Of course, Bitcoin is a shift from using banks as central trusted third parties. The latter maintain with integrity some ledger of payments, and each customer has an encrypted communication channel to that bank.

In a system such as Bitcoin, basically all information is pretty much public, so all payment amounts and who paid and where they got it from, are public; the only way you hide your identity is by using pseudo identities.

"If an employer were to pay staff with Bitcoins, I could sort of see who is paid on the same day I was paid, or at least know if my payment was average or I'm getting much less than others and so on. This is a problem for Bitcoin because now every employee must either use some extra means to hide his identity or face the prospect of having all his financial transactions deciphered," said Ben-Sasson.

Instead of transactions being in the open, if all you saw was cryptographic commitments nothing could be learned from these. But this presents potential problems concerning computational integrity, because you cannot check whether people have the funds to supply transactions.

"So Zerocash would prove the information encrypted inside one of these transactions; if you decrypt it you would see that the funds being transferred are the same as the funds appearing in a previous unspent transaction and you would see what that previous transaction was and so forth.

"The proof convinces you that payments are legitimate, that the balance is maintained. But you know nothing about where the money came from and who it's going to."

A problem for privacy solutions is scaling them; they tend to be quite computationally onerous, especially running on top of smart contracts on a blockchain, for instance.

Ben-Sasson said ZK proofs definitely take time and computational resources to run, although this would be improved by better engineering and by using more advanced computers. "The proof is like 300 bytes long but to generate it takes roughly 46 seconds. So, it's much longer than it would take you to generate a Bitcoin transaction, which just has a couple of digital signatures and takes less than a second.

"Checking these transactions is still pretty efficient. It takes like 10 milliseconds, so it's more than checking a Bitcoin transaction but it's not horrendous. I should also mention there is a lot of memory consumption required, you need a lot of RAM to generate one of these proofs. We will get these things down, and technology advances – it's not going to stay 46 seconds, but it is always going to be much more costly than Bitcoin."

Ben-Sasson is a scientist and not over-familiar with the world of private blockchains, but he said ZK proofs exist as open source code which can be forked and optimised for various use cases. "I hope that a lot of companies and endeavors use this to start off various private or other kinds of blockchains for other things.

"You would probably want to tweak some of the computations that go underneath.
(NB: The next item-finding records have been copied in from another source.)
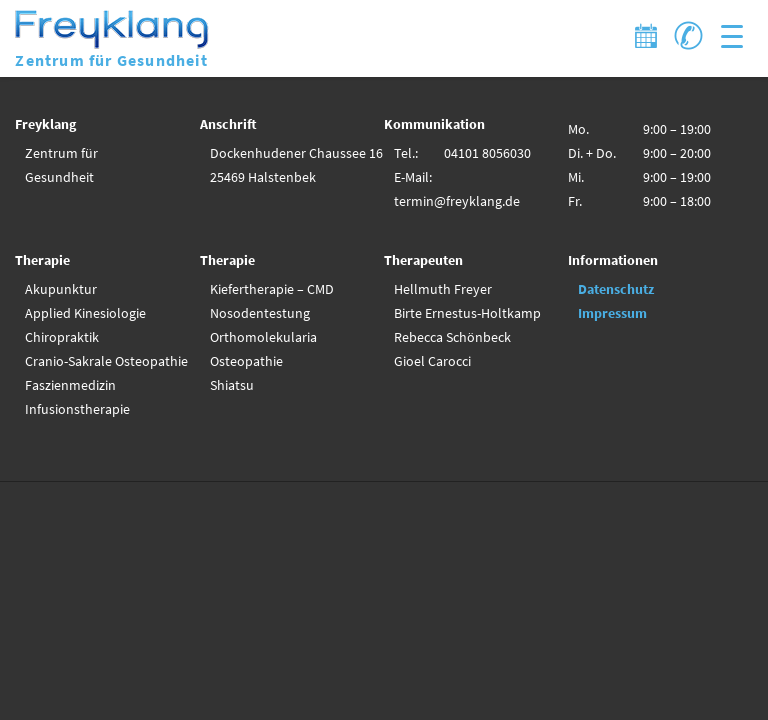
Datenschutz (616, 289)
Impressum (612, 313)
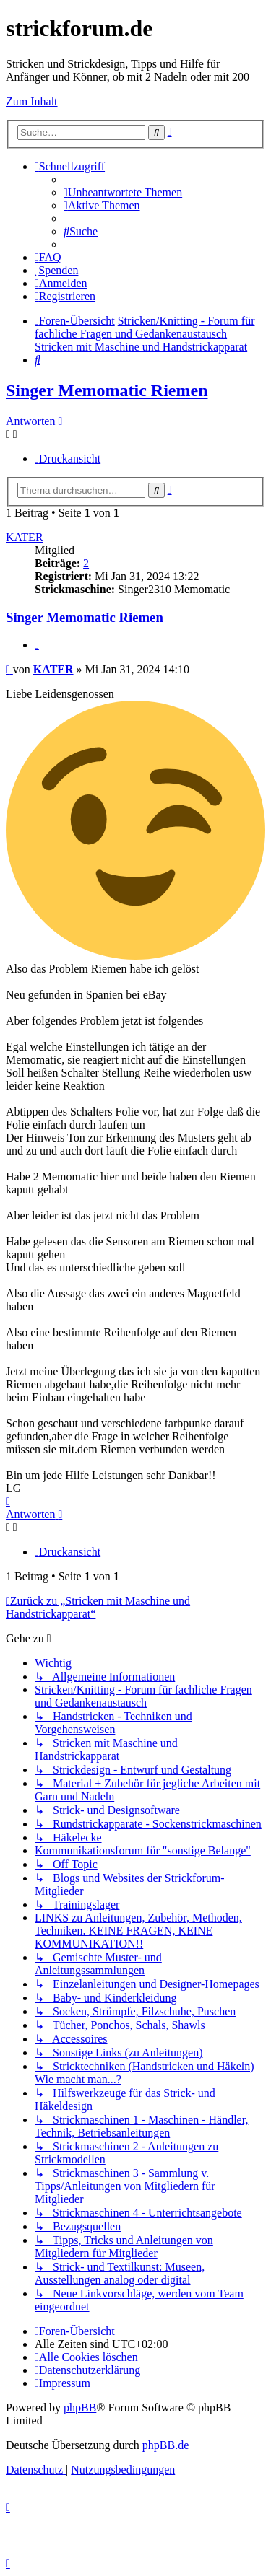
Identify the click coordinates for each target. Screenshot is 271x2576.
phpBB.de (165, 2445)
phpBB (80, 2407)
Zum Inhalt (32, 101)
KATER (24, 537)
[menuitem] (123, 192)
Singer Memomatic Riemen (106, 390)
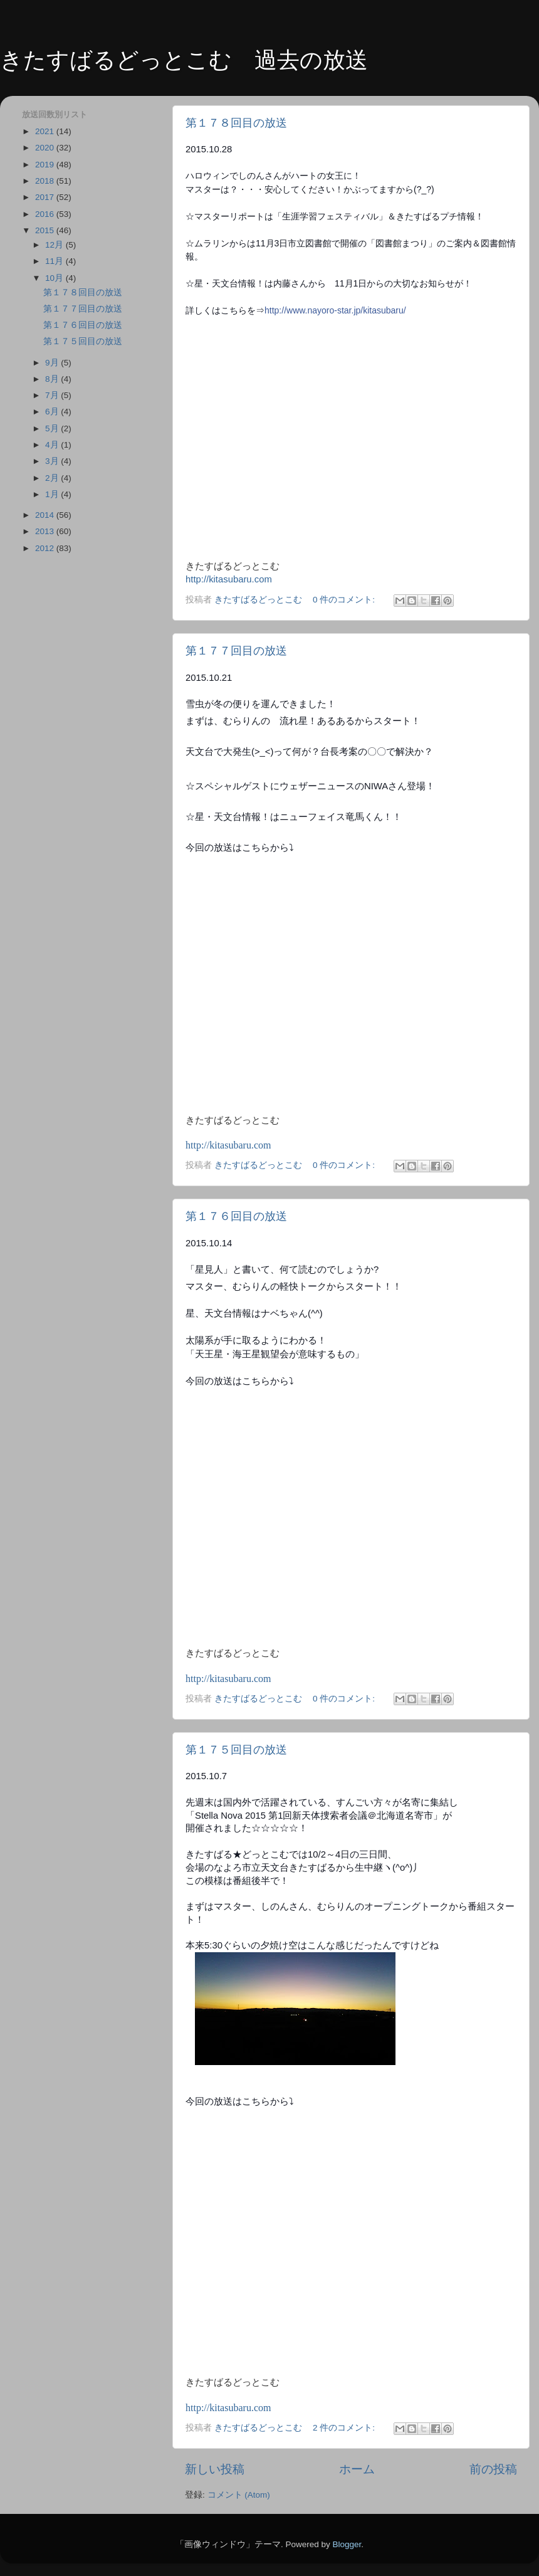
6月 (53, 411)
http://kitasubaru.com (229, 579)
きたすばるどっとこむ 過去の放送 (184, 60)
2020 (45, 147)
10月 (55, 278)
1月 (53, 494)
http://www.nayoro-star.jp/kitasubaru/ (335, 310)
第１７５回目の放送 (236, 1749)
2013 (45, 531)
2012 (45, 548)
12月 (55, 245)
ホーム (357, 2469)
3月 (53, 461)
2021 (45, 131)
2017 (45, 197)
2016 (45, 214)
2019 (45, 164)
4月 (53, 444)
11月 (55, 261)
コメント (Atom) (238, 2495)
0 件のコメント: (345, 599)
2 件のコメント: (345, 2427)
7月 (53, 395)
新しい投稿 (214, 2469)
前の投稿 (493, 2469)
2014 (45, 515)
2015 (45, 230)
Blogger (346, 2544)
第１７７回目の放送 (236, 650)
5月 (53, 428)
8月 (53, 379)
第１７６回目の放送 (236, 1216)
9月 (53, 362)
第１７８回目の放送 (236, 123)
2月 (53, 478)
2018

Just like people took Bitcoin, called it something else and used it only for transactions in some gaming community, for example, you could do the same thing."

In terms of the sort of optimisations for scaling to private blockchains, he pointed out that the lab tests were done using a strong server a couple of years ago; using one of today's cutting-edge $20k computer would make things work faster.

He said the number of transactions the system is going to deal with is a big factor. The complexity and the time it will take to generate the proof is proportional to how complicated the computation is itself.

"From the point of view of the ZK proofs, the only thing that matters is the number of gates or computational operations that you need to run the computation from start to end.

"But if you have a very long programme that you want to check; that the derivatives match or bonds have certain properties that have to compute, this can also have an effect."